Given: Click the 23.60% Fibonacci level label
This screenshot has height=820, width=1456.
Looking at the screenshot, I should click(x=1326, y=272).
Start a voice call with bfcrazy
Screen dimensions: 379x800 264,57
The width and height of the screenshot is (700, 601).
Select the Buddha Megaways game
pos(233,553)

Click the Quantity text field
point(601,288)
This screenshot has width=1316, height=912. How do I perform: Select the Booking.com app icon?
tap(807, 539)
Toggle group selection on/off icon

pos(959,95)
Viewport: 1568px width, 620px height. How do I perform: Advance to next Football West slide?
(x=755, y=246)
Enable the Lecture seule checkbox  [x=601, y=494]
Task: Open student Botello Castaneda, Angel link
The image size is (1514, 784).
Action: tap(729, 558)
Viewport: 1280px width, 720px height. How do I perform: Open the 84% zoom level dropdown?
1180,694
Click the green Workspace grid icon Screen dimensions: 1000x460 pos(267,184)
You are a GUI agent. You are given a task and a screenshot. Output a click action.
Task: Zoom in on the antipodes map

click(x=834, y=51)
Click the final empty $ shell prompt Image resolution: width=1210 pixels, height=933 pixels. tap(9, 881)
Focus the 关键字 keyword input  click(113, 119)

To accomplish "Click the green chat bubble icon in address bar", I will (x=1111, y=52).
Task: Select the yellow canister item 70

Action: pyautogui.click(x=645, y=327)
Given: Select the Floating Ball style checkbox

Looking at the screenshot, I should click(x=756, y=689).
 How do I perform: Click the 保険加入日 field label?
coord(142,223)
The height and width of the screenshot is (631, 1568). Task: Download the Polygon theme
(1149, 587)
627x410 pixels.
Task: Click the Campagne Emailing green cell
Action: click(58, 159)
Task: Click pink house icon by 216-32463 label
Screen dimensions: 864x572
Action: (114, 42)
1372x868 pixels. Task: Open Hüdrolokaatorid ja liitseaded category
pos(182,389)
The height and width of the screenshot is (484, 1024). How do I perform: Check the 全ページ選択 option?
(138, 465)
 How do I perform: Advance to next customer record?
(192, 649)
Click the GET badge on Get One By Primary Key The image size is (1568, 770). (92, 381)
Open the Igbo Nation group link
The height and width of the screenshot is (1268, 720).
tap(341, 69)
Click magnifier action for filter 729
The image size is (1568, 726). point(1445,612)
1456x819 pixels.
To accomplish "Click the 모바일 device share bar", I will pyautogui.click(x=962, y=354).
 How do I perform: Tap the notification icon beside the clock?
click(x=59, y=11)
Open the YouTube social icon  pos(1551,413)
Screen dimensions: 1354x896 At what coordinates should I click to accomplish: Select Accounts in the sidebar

=====

| Task objective |
Please retype the listing lines verbatim, starting with the line containing "Focus the 关键字" and going on through the line containing "tap(341, 69)".

| Correct response |
Focus the 关键字 keyword input  click(113, 119)

To accomplish "Click the green chat bubble icon in address bar", I will (x=1111, y=52).
Task: Select the yellow canister item 70

Action: pyautogui.click(x=645, y=327)
Given: Select the Floating Ball style checkbox

Looking at the screenshot, I should click(x=756, y=689).
 How do I perform: Click the 保険加入日 field label?
coord(142,223)
The height and width of the screenshot is (631, 1568). Task: Download the Polygon theme
(1149, 587)
627x410 pixels.
Task: Click the Campagne Emailing green cell
Action: click(58, 159)
Task: Click pink house icon by 216-32463 label
Screen dimensions: 864x572
Action: (114, 42)
1372x868 pixels. Task: Open Hüdrolokaatorid ja liitseaded category
pos(182,389)
The height and width of the screenshot is (484, 1024). How do I perform: Check the 全ページ選択 option?
(138, 465)
 How do I perform: Advance to next customer record?
(192, 649)
Click the GET badge on Get One By Primary Key The image size is (1568, 770). (92, 381)
Open the Igbo Nation group link
The height and width of the screenshot is (1268, 720).
tap(341, 69)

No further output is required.